Education fell off the national agenda as the focus rightly shifted during the COVID-19 pandemic toward public health and the economy but the release of a new public document outlining what our children will be taught, and how, has sparked fresh and heated discussion.
The revised national curriculum establishes the expectations for what all young Australians should be taught, regardless of where they live or their background.
What is our national curriculum and who sets it?
A national curriculum provides the central guide for all educators so that standards, learnings and course content are uniform across the country.
It comprises eight core areas: English, mathematics, science, humanities and social sciences, health and physical education, languages, technologies and the arts.
It shapes the education of children from kindergarten (which the authority calls foundation) to year 10.
Setting the curriculum is the role of an independent statutory authority, the Australian Curriculum, Assessment and Reporting Authority (ACARA).
Advising that authority are some of the most respected educators in the country.
The board includes representatives and respected, hands-on educators from all states and territories. For example, the deputy chair, Norm Hart, began his career as the only teacher on tiny Palm Island, in far north Queensland and was later principal of some of Queensland's largest primary schools.
While the authority sets pathways and learning progressions in literacy and numeracy, it doesn't advise schools on how to teach, plan, program, assess or report those progressions (except through the NAPLAN reporting).
The curriculum also has to be flexible enough to make it relevant across the country from tiny regional schools in remote areas to large schools in major urban areas.
Why is this review coming out now and what's its significance?
By international standards, Australia is not doing as well in its quality of education as it should be even though we're spending more than we ever have.
At the recent Program for International Student Assessment (PISA), our 15-year-old students' scores in literacy, numeracy and science were revealed as being in long-term decline, and for the first time in the assessment's history, Australia failed to meet the OECD average in mathematics performance.
There's also falling knowledge and understanding of the value and significance of our democracy.
A full review of the national curriculum had been foreshadowed for years but has required a huge amount of input.
It's the first major review since the national curriculum was introduced nine years ago so things have changed in that time, not just the societal attitudes that shape our country and its place in the world but also the technology used in schools and how soon students access that technology.
The revisions have been released for public comment, as is common practice, and this public feedback will then inform the review.
The current curriculum has been described by the reviewers as an unwieldy, "overcrowded" document and the authority says this review will simplify it, reduce ambiguity, and making it easier to navigate.

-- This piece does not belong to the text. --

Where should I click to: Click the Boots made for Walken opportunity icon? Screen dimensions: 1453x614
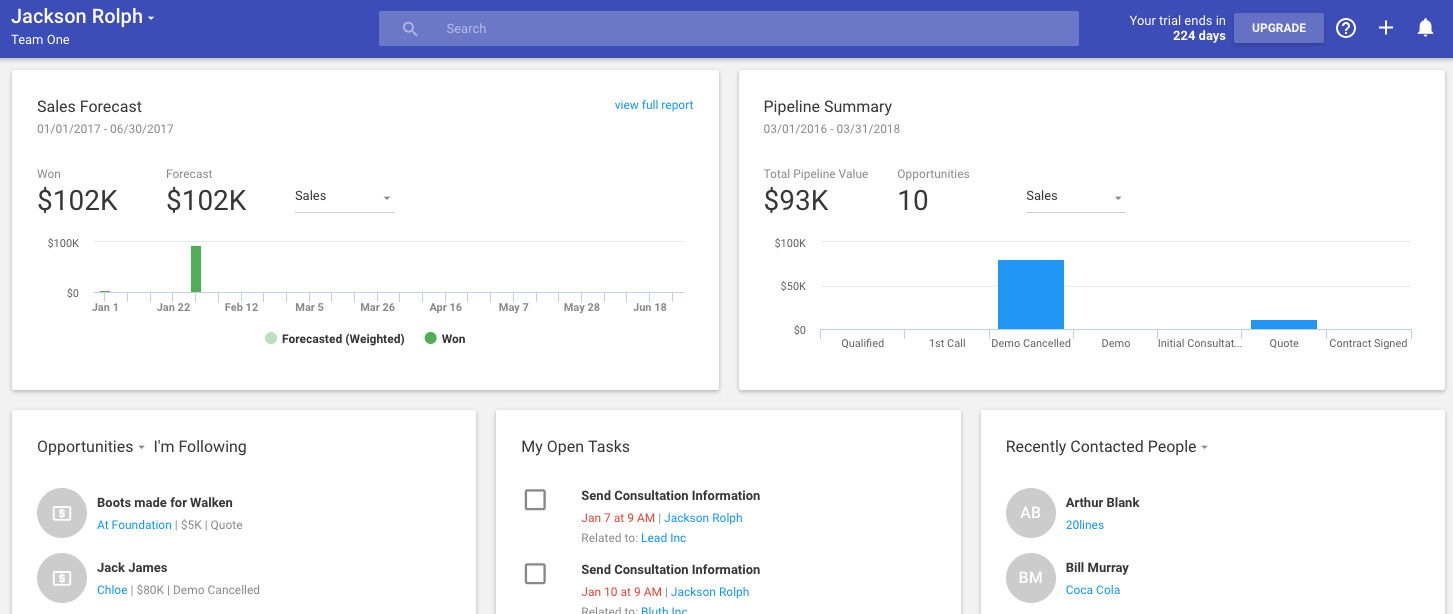click(61, 513)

So what's in the review that is attracting controversy?
There are proposed changes to existing learning structures and content but they are well-considered.

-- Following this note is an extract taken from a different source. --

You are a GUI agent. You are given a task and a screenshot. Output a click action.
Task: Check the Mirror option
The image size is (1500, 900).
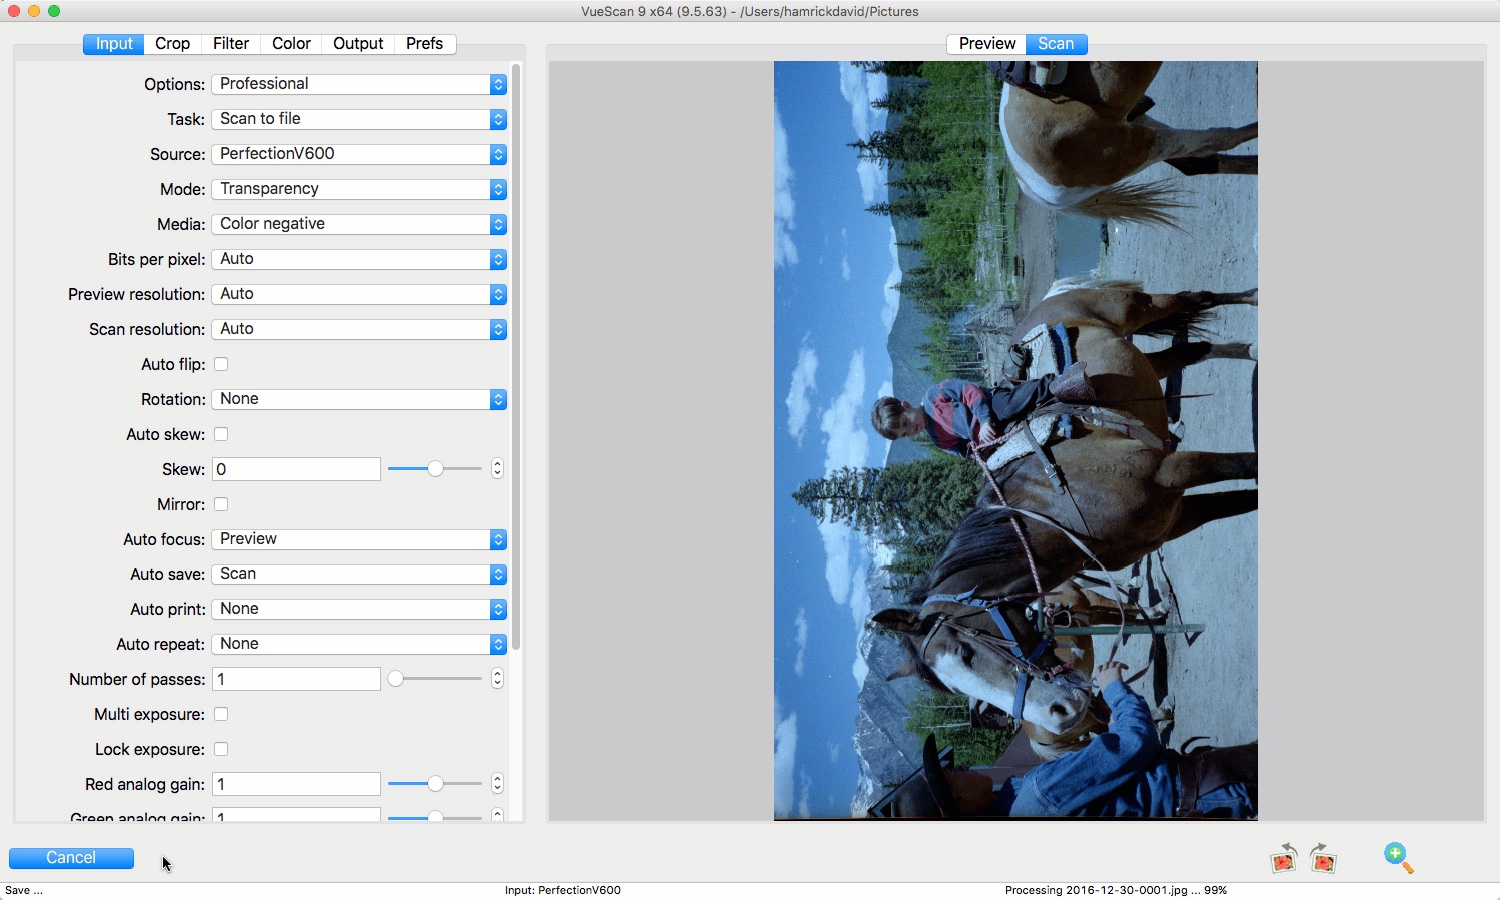pos(221,504)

There are some delays to different key learnings, such as the teaching of times tables which will now go into grade four rather than grade three.

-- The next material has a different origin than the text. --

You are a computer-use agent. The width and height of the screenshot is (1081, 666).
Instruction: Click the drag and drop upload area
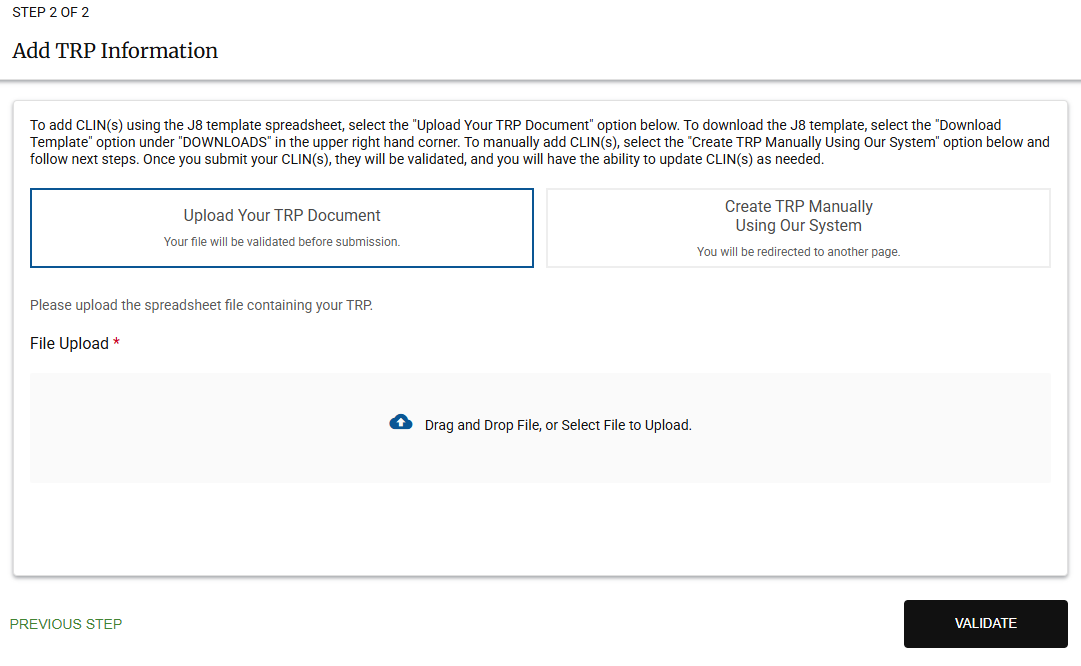540,428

There's an increased recognition of a sophisticated First Nations culture being in Australia long before European settlement and less emphasis on Christianity as the dominant faith. Long-standing teaching practices, such as the use of phonics - sounding words out - when teaching kids to read, are also flagged for de-emphasis.
None of this is meant to be prescriptive but the federal Minister for Education, Alan Tudge, has already flagged publicly that he's in favour of retaining traditional "evidence-based" teaching practices.
Hasn't this review compiled input from experts in this field?
Yes, that's the case. The consultation so far has included 18 reference groups of around 360 practising teachers and curriculum specialist from across Australia.
It was also benchmarked against the national curricula of Singapore, Finland, British Columbia (Canada), and New Zealand.
There was also an informal "listening tour" of 24 primary schools across the country to talk to teachers and principals. These practitioners were well-placed to advise on when key learnings, such as times tables, should be introduced into the classroom.
Why are some critics describing it as a 'woke' review?
Largely because changes to traditional terminologies and historical perspectives are proposed.
For instance, terms in the curriculum such as Aboriginal and Indigenous are to be replaced with First Nations Australians or Australian First Nations peoples, and the colonisation of Australia by the British will be examined from the perspective of an invasion, involving the dispossession of indigenous land.
The proposed revised history curriculum will take in these changes from year four, where students will learn about the arrival of the First Fleet, about the effects of British contact on First Nations people and why this was perceived as an invasion.
In year 9 history, students will explore the broader meaning of contested terms such as colonisation, settlement and invasion, and the impact that settlers and colonial expansionism had on the lives and health of First Nations people.
The authority is keen for students to examine fresh perspectives and explore other narratives around Australia's early history, rather than that framed by white Australian authors, largely using accounts of the white settlers. So what happens with the review now? The authority chair, Belinda Robinson, is actively encouraging a robust discussion on the review and the media attention will help that along. There's also a survey for the time-poor. The revised national curriculum is due out next year.